This implies $M[G] \models \zfc + 2^{\aleph_0} \ge
\aleph_2$ if we have $\aleph_1^M = \aleph^{M[G]}$,
$\aleph_2^M = \aleph_2^{M[G]}$. This is the goal
for today's lecture.

Note that our proof above is \emph{not good
enough} for the statement ($*$) from Lecture 8:

\begin{quote}
  For all $T \subseteq \zfc$ finite, there exists
  $T^* \subseteq \zfc$ finite such that if $M$ is
  a \gls{ctm} of $T^*$, then there is $N \supseteq
  M$ \gls{ctm} of $T^* + \neg \ch$.
\end{quote}

For this, we need to look more carefully at the
proof of the GMT:
\[
  M \models \zfc
  \implies M[G] \models \zfc
.\]

The proof proceeds AXIOM BY AXIOM and thus for
each $\varphi \in \zfc$, we find finite
$S_\varphi$ such that $M \models S_\varphi$
implies $M[G] \models \varphi$.

Let $S \subseteq \zfc$ finite such that $S$ proves
that all relevant notions (name, value, \ldots)
are well-defined and absolute. Then for $T
\subseteq \zfc$ finite, define
\[
  T^* \defeq S \cup \bigcup_{\varphi \in T}
  S_\varphi
.\]
Then, the proof shows ($*$).

Let's prove $\neg\ch$ in $M[G]$.

\begin{fcdefnstar}[Preserves cardinals]
  \glsadjdefn{prescard}{preserves
  cardinals}{forcing poset}%
  We say $\Pbb$ \emph{preserves cardinals} if
  $\forall G$ \dgen[\Pbb] over $M$, ``$\kappa$ is
  a cardinal'' is absolute between $M$ and $M[G]$.
\end{fcdefnstar}

\begin{fcdefn}[Countable chain condition]
  \glsadjdefn{ccc}{countable chain
  condition}{forcing poset}%
  We say $\Pbb$ has the \emph{countable chain
  condition} (c.c.c.) if every antichain (note the
  anti!) in $\Pbb$ is countable.
\end{fcdefn}

\begin{fcthm}[]
  \label{thm:ccc2prescard}
  Assuming:
  - $\Pbb$ has \gls{ccc}
  Then:
  $\Pbb$ \gls{prescard}.
\end{fcthm}

\begin{fcthm}[]
  \label{thm:hasccc}
  $\Fn(\omega \times \aleph_2^M, 2)$ has \cloze{the
  \gls{ccc}.}
\end{fcthm}

\begin{fccoro}[]
  Assuming:
  - $G$ is \dgen[\Fn(\omega \times \aleph_2^M,
  2)] over $M$, then
  \[
    M[G] \models \zfc + 2^{\aleph_0} \ge \aleph_2
  .\]
\end{fccoro}

\begin{fclemma}[]
  Assuming:
  - $M \models \Pbb$ has \gls{ccc}
  - $X, Y \in M$
  - $G$ is \dgen[\Pbb] over $M$
  - $f : X \to Y$, $f \in M[G]$
  Then:
  there is $F \in M$ such that $\forall x \in X,
  F(x) \subseteq  Y$, $\forall x \in X, f(x) \in
  F(x)$ and $M \models \forall x \in X, F(x)
  \text{ is countable}$.
\end{fclemma}

\begin{proof}[Proof of \cref{thm:ccc2prescard}]
  Suppose $M \models \kappa \text{is a cardinal}$,
  $M[G] \models \text{$\kappa$ is not a
  cardinal}$, so there is $\lambda < \kappa$ and
  $f \in M[G]$, $f : \lambda \to \kappa$, $f$ is a
  surjection. Apply the lemma to get $F$.

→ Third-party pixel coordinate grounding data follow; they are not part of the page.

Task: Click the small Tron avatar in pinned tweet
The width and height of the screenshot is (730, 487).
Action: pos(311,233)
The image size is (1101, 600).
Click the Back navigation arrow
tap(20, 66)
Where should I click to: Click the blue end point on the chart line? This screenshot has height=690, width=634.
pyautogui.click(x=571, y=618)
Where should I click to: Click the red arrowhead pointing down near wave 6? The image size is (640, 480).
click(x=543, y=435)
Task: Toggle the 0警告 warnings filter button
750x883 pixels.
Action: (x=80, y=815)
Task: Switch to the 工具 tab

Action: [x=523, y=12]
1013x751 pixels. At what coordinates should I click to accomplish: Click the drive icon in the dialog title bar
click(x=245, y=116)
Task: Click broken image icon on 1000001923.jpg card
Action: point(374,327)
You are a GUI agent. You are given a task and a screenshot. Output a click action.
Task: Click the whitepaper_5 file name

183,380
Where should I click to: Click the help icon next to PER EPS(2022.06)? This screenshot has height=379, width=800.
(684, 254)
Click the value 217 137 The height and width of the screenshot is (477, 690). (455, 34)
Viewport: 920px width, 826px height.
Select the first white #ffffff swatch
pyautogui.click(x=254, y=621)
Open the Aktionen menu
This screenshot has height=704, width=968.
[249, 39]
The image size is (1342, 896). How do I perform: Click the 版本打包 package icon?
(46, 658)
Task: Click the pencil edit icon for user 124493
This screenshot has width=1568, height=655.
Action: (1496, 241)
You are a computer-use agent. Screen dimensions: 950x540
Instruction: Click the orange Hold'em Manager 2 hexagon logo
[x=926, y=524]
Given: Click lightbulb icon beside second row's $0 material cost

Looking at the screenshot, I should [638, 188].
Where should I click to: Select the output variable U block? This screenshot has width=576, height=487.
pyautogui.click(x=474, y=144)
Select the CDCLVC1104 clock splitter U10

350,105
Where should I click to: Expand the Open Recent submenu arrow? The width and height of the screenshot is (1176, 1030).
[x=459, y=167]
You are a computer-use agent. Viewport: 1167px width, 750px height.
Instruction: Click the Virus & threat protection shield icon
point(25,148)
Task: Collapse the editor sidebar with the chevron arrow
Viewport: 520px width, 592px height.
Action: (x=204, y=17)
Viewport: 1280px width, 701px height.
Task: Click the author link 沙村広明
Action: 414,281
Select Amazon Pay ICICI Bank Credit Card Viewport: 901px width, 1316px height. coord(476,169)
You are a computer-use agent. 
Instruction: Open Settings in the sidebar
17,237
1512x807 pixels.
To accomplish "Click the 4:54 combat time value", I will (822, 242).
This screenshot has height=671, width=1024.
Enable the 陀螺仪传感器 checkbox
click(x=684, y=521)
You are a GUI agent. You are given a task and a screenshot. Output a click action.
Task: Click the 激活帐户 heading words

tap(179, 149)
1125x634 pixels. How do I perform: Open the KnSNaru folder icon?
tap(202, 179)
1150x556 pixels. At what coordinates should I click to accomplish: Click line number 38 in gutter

  Define $R \defeq \bigcup_{\alpha < \lambda}
  F(\alpha)$.

  Since $\forall x, f(x) \in F(x)$, $R = \kappa$.

  But $M \models |R| = \aleph_0 \cdot \lambda =
  \lambda < \kappa$. But then $M$ thinks that
  $\kappa$ is not a cardinal, contradiction.
\end{proof}

Now we prove the lemma:

\begin{proof}
  Let $F(x) \defeq \{y \in Y : \exists p \in \Pbb,
  p \forces \tau(\check{x}) = \check{y}\}$.

  Fix $\tau$ a name for $f$.

  By Definability Theorem , $F \in M$.

  Then $\forall x \in X, F(x) \subseteq Y$ follows
  from definition.

  $\forall x \in X, f(x) \in F(x)$ follows from
  Forcing Theorem.

  Let's look at $M \models F(x)$ is countable: If
  $y \in F(x)$, let $p_y$ be such that $p_y
  \forces \tau(\check{x}) = \check{y}$.

  If $y \neq y'$, then $p_y \perp p_{y'}$. Thus
  \[
    \{p_y : y \in F(x)\}
  \]
  is an antichain.

  By \gls{ccc}, it's countalbe. So $F(x)$ was
  countable.
\end{proof}

TODO

\begin{proof}[Proof of \cref{thm:hasccc}]
  Actually, we prove $\Fn(X, Y)$ has \gls{ccc}
  whenever $Y$ is countable.

  $\Delta$-systems form \es{3} Q33 are also called
  \emph{quasi-disjoint families}.

  (A family of finite sets $\mathcal{D}$ is called
  a $\Delta$-system if there is a finite set $R$
  (called the root of the $\Delta$-system) such
  that for all $D, D' \in \mathcal{D}$, if $D \neq
  D'$ then $D \cap D' = R$).

  $\Delta$-system lemma: Any countable family of
  finite sets contains an uncountable
  $\Delta$-system.

  Take any $A \subseteq \Pbb$ uncountable and
  prove that it's not an antichain.

  If $p \in A$, then $\dom(p) \subseteq X$ finite.
  Consider
  \[
    S \defeq \{\dom(p) : p \in A\}
  .\]
  That's an uncountable family of finite sets, so
  by $\Delta$-system lemma, find $\Delta$-system
  $\mathcal{D} \subseteq S$ uncountable.

  Let $r \subseteq X$ finite be the root of
  $\mathcal{D}$.

  Since $Y$ is countable, there are only countably
  many functions $q : r \to Y$. Since $D$ is
  uncountable, by pigeonhole principle, there are
  $p, q$ such that $\dom(p), \dom(q) \in D$ and
  $p|_r = q|_r$. But since $\dom(p) \cap \dom(q) =
  r$, $p$ and $q$ are compatible.

  So $A$ is not an antichain.
\end{proof}

We got $M[G] \models 2^{\aleph_0} \ge \aleph_2$.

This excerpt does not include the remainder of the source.